◆ ISTRUZIONE DATA 1 ◆
Trova nei record tutte le righe che contengono la stringa "arrow" e riportale. Maiuscole e minuscole contano.

◆ ESTRATTO DEL TESTO ◆
┏━━

L'interrogatorio delegato non ha efficacia interruttiva della prescrizione

25 Luglio 2016

L'art. 160 c.p. elenca taluni atti processuali che interrompono il corso della prescrizione, di talchè le modifiche al codice di procedura penale, segnatamente, per quel che qui interessa, quelle inerenti l'art. 370 c.p.p. in tema di atti delegabili alla polizia giudiziaria, hanno posto degli interrogativi in ordine ai loro riflessi sulla norma del codice penale. Mutato sul finire degli anni '80 del secolo scorso il codice di rito, si pose la necessità di riformare l'elenco degli atti processuali che, a mente dell'art. 160 c.p., interrompevano la prescrizione. In particolare ...
Abstract

L'art. 160 c.p. elenca taluni atti processuali che interrompono il corso della prescrizione, di talchè le modifiche al codice di procedura penale, segnatamente, per quel che qui interessa, quelle inerenti l'art. 370 c.p.p. in tema di atti delegabili alla polizia giudiziaria, hanno posto degli interrogativi in ordine ai loro riflessi sulla norma del codice penale.

L'evoluzione dell'art. 160 c.p. e quella dell'art. 370 c.p.p.

Mutato sul finire degli anni '80 del secolo scorso il codice di rito, si pose la necessità di riformare l'elenco degli atti processuali che, a mente dell'art. 160 c.p., interrompevano la prescrizione.

In particolare, per ciò che qui rileva, il previgente capoverso della disposizione citata, secondo cui interrompeva la prescrizione l'interrogatorio reso dinanzi l'Autorità giudiziaria, è stato sostituito, ad opera dell'art. 239 disp. coord. del nuovo codice di rito, nel senso che interrompono pure la prescrizione [...] l'interrogatorio reso davanti al pubblico ministero o al giudice, nonché l'invito a presentarsi al pubblico ministero per rendere l'interrogatorio.

La nuova disposizione non pose alcun problema in ordine all'efficacia interruttiva dell'interrogatorio delegato alla polizia giudiziaria e ciò per la semplice ragione che il testo originario dell'art. 370 c.p.p. escludeva espressamente tra gli atti di indagine delegabili dal pubblico ministero l'interrogatorio della persona sottoposta alle indagini.

Tuttavia, al fine di rendere più elastica e funzionale l'attività d'indagine (cfr. la Relazione al disegno di legge di conversione del d.l. 306/1992), il Legislatore del 1992 riformò la disposizione del codice di rito, rendendo delegabile l'interrogatorio del prevenuto.

Epperò la riforma de qua non incise in alcun modo sul testo dell'art. 160 c.p., sicché, pur a fronte della riforma dell'art. 370 c.p.p., il codice penale non prevede, tra gli atti interruttivi del corso della prescrizione, né l'interrogatorio delegato dell'indagato, né l'invito a costui a presentarsi alla polizia giudiziaria per rendere l'atto menzionato.

┗━━

◆ ISTRUZIONE DATA 2 ◆
Trascrivi senza modifiche, dal testo sull'interrogatorio delegato e la prescrizione, il tratto da "In particolare, per" fino a "per rendere l'interrogatorio.".

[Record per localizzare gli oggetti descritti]

┏━━

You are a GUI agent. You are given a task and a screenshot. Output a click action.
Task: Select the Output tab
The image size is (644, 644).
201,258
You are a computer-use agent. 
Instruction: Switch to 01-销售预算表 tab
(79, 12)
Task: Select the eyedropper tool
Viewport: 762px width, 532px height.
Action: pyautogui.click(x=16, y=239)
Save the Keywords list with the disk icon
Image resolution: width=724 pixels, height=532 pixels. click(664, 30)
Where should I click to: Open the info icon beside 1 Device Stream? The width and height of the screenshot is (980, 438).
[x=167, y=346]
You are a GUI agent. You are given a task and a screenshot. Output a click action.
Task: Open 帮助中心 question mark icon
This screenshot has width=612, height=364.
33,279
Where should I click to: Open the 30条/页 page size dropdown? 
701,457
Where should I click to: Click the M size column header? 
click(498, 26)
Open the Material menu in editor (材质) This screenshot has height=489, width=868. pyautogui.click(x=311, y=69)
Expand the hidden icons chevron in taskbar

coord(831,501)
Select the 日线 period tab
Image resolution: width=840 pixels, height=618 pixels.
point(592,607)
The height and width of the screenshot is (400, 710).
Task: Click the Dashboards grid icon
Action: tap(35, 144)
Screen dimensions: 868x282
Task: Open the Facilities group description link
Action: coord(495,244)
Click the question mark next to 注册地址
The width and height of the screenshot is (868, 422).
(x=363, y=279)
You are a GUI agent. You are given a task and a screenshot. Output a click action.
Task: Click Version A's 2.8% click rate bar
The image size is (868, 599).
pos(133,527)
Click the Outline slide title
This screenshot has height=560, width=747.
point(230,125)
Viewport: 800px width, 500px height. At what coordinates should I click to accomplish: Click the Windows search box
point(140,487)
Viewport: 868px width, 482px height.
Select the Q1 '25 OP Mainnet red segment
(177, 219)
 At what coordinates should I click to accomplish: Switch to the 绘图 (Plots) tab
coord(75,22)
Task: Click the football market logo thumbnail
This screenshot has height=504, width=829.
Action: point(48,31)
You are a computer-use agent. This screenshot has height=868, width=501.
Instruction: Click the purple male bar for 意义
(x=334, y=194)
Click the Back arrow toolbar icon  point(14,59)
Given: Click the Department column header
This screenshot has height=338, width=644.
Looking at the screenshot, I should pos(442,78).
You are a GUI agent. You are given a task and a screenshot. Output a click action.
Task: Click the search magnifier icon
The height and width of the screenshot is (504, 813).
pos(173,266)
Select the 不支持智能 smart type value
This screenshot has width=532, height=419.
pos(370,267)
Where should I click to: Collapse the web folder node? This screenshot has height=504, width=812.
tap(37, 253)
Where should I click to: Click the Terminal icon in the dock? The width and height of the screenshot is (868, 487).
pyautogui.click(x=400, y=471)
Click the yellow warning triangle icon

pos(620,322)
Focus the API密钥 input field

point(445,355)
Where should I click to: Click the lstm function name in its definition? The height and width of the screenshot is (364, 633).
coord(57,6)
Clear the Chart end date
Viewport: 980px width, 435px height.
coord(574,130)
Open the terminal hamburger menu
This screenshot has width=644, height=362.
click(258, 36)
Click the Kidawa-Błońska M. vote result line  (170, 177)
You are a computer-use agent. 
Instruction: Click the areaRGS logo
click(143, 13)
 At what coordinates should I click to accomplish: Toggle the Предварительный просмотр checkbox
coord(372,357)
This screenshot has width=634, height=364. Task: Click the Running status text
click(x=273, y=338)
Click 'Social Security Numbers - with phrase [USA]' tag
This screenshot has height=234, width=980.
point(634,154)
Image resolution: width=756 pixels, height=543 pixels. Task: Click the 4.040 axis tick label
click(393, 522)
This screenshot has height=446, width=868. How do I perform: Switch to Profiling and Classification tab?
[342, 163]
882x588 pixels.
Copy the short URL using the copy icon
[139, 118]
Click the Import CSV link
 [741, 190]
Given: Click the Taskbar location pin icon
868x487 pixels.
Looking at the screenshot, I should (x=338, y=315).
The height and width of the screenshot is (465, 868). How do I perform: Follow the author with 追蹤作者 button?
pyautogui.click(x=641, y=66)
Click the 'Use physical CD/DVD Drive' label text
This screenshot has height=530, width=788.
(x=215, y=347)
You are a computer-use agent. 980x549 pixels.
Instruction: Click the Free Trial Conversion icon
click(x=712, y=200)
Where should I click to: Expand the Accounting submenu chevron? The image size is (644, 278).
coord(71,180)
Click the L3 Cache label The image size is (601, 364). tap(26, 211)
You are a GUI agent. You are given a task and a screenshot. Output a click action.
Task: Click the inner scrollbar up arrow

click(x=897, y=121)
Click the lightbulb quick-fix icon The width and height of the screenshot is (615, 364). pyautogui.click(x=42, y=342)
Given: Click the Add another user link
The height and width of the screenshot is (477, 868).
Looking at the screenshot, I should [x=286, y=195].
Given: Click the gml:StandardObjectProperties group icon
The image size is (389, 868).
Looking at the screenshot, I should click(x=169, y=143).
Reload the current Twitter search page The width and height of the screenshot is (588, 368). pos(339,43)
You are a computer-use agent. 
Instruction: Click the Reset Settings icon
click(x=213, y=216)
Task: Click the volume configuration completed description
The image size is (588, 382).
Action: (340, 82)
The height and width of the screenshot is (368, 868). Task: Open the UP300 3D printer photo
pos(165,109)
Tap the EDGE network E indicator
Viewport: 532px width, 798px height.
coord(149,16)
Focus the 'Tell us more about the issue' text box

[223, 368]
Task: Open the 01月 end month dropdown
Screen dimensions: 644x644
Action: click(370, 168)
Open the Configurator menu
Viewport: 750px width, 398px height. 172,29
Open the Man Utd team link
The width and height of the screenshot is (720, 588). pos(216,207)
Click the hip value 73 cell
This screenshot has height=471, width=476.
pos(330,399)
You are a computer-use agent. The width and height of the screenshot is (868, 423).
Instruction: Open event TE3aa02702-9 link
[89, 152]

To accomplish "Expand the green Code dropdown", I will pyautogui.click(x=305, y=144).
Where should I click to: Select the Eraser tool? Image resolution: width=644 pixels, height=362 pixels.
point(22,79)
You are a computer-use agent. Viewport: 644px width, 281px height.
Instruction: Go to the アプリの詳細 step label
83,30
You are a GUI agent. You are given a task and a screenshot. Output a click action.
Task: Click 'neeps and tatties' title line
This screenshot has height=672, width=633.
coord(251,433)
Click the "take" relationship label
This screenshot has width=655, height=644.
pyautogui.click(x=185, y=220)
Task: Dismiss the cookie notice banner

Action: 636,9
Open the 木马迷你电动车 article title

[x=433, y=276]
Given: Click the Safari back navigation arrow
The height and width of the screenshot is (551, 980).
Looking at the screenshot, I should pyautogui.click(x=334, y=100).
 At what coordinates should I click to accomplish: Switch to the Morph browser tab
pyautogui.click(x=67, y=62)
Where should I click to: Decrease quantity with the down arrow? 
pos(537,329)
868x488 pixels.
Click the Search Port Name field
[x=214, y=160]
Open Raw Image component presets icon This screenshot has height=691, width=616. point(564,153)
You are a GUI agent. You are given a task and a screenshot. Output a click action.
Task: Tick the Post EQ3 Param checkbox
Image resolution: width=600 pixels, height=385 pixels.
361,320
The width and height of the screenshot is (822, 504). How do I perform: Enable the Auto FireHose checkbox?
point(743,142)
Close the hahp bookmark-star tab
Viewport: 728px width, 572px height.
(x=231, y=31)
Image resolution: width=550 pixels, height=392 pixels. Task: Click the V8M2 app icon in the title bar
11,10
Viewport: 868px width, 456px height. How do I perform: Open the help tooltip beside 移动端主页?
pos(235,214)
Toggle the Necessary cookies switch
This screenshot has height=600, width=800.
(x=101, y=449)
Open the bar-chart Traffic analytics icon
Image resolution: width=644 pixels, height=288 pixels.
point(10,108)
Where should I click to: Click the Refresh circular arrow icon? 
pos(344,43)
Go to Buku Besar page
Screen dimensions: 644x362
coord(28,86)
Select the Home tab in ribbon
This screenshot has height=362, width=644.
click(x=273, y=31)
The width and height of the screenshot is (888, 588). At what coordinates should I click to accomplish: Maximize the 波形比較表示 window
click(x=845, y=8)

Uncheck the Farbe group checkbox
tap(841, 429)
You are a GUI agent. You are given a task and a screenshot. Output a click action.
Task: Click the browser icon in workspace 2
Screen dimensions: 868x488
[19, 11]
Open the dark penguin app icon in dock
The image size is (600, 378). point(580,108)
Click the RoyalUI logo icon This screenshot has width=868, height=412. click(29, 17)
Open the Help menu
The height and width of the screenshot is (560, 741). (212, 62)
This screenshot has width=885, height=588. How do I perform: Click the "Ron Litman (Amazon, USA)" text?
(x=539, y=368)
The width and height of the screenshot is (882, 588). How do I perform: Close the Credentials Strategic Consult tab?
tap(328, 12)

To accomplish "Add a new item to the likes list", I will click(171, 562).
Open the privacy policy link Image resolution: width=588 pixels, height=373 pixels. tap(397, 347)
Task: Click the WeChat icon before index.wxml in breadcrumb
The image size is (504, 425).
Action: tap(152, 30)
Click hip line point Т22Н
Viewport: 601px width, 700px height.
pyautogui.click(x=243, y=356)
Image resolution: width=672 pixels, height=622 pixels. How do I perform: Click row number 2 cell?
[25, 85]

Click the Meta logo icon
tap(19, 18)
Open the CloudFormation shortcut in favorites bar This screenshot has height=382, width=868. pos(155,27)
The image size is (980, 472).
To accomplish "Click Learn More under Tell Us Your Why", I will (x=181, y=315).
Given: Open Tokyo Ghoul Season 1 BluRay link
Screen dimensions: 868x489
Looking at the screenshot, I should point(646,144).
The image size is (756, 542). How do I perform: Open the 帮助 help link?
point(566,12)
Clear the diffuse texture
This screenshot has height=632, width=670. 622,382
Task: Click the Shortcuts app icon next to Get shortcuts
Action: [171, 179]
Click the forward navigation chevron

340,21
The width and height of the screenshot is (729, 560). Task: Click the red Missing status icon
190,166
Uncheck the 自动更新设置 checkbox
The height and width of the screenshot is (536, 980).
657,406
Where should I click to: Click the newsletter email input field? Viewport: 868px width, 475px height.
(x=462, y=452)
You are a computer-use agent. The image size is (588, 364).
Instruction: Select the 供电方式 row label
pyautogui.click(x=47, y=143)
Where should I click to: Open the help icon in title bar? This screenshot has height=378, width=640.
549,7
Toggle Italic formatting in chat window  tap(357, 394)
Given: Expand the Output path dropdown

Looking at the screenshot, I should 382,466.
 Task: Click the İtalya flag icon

┗━━

◆ SOLUZIONE ESERCIZIO 1 ◆
Click the Back arrow toolbar icon  point(14,59)
Task: Click the inner scrollbar up arrow
Given: Click the Safari back navigation arrow
Where should I click to: Decrease quantity with the down arrow? 
Where should I click to: Click the Refresh circular arrow icon? 

◆ SOLUZIONE ESERCIZIO 2 ◆
In particolare, per ciò che qui rileva, il previgente capoverso della disposizione citata, secondo cui interrompeva la prescrizione l'interrogatorio reso dinanzi l'Autorità giudiziaria, è stato sostituito, ad opera dell'art. 239 disp. coord. del nuovo codice di rito, nel senso che interrompono pure la prescrizione [...] l'interrogatorio reso davanti al pubblico ministero o al giudice, nonché l'invito a presentarsi al pubblico ministero per rendere l'interrogatorio.